To define a consistent set of capabilities, APIs, and configurations that a Kubernetes cluster must offer to reliably and efficiently run AI/ML workloads.

That matters because AI/ML workloads, particularly those involving generative AI, have rapidly become central to many organizations’ strategies. But until now, there’s been no shared baseline to assess whether a Kubernetes platform can support these workloads consistently and at scale. This initiative brings clarity. It helps remove uncertainty for teams building out AI infrastructure, and lays the groundwork for interoperability, portability, and ecosystem-wide growth.

According to research cited by the CNCF, 82% of organizations are already building custom AI solutions, and 58% use Kubernetes to support those workloads. As AI becomes more central to business strategy, teams need shared, open standards to reduce fragmentation and ensure consistent performance. This certification program addresses that need, offering a common foundation across vendors, clouds, and frameworks.

What we’ve seen in the field

At Giant Swarm, we’ve seen firsthand how AI/ML workloads have evolved from occasional use cases to critical paths in modern product development. This shift has only accelerated with the rise of generative models, which bring new infrastructure requirements, especially around GPU sharing, distributed scheduling, and governance.

Over the years, we’ve worked closely with our customers to integrate these capabilities into the Giant Swarm Kubernetes platform. That includes everything from GPU-aware scheduling and storage tuning to tailored security policies and observability for model pipelines. In many cases, we’ve extended existing platform engineering patterns to support these needs without reinventing the wheel.

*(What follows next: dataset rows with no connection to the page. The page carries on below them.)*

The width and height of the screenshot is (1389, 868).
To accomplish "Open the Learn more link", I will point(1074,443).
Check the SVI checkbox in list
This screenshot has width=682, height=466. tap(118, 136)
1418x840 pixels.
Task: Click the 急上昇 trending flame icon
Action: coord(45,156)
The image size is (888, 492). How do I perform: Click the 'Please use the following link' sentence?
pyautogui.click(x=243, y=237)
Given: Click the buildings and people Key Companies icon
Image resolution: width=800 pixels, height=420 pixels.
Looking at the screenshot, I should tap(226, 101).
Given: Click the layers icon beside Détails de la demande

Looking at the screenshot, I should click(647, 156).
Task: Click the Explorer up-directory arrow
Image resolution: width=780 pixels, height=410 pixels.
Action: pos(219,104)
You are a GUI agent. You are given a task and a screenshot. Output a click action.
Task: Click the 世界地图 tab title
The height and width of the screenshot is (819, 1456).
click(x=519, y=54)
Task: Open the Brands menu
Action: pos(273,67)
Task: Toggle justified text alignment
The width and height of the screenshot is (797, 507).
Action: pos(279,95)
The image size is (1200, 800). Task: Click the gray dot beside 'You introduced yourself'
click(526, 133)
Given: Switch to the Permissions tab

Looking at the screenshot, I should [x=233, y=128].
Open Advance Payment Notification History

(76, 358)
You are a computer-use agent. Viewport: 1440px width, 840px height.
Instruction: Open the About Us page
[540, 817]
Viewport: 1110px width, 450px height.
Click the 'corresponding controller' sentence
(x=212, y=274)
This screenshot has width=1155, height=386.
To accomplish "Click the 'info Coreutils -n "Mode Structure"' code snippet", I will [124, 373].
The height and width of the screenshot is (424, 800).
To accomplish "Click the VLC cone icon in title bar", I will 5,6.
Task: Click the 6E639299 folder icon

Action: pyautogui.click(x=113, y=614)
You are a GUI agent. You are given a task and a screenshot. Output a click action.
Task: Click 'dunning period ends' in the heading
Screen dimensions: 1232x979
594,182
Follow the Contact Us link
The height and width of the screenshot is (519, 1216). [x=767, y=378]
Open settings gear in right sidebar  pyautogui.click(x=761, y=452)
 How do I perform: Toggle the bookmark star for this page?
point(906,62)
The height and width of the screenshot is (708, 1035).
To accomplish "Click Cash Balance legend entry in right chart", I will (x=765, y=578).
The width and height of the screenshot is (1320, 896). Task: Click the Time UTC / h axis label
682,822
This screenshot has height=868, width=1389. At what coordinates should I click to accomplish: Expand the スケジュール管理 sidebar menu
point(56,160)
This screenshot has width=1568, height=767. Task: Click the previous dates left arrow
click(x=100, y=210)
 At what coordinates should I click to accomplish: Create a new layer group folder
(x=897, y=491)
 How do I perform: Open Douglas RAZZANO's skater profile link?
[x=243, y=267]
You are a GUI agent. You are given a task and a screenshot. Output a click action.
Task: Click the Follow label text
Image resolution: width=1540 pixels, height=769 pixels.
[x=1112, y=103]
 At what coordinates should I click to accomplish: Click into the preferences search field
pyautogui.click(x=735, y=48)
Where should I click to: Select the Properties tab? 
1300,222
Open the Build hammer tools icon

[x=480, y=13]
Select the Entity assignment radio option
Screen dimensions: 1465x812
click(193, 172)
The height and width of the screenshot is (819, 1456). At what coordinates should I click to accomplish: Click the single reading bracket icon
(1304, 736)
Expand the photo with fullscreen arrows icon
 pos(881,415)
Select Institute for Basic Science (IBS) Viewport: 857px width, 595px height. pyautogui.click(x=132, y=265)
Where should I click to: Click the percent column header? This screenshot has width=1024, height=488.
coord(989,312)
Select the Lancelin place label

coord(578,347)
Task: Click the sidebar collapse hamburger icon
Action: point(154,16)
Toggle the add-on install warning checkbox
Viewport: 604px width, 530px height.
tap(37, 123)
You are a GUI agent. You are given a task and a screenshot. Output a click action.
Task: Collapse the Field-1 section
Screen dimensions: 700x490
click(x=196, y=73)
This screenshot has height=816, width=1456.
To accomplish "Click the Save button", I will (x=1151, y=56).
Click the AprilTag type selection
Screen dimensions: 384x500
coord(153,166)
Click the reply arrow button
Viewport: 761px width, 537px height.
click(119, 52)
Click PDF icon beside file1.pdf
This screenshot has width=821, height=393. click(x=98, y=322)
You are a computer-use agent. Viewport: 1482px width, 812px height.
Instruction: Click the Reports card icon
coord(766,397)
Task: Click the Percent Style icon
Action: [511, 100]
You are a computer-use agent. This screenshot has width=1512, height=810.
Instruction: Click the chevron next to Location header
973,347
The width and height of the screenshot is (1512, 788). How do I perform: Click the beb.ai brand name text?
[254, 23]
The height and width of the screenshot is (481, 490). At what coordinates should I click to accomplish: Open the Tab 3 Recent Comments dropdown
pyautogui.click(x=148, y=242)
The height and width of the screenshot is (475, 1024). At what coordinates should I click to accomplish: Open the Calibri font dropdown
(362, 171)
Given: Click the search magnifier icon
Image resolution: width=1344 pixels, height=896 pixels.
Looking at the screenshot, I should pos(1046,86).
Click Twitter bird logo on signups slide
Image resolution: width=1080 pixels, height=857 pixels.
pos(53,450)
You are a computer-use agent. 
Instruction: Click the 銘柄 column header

Betting on standards and helping build them

One of our core beliefs at Giant Swarm is to adopt community standards when they exist and help shape them when they don’t. That’s why we’ve contributed to efforts like the CIS Benchmarks for Kubernetes, Cluster API, and now this AI conformance standard. We believe this kind of community collaboration is essential to building infrastructure that lasts.

“We believe in open standards, this certification validates our platform's readiness for AI, and it gives our customers the confidence to build the future.” — Timo Derstappen, Giant Swarm Co-Founder and CTO

A strategic choice with broad industry support

For teams investing in AI, one of the hardest decisions is where to place your infrastructure bets. What if you choose the wrong stack? What if it doesn’t scale? What if it can’t adapt?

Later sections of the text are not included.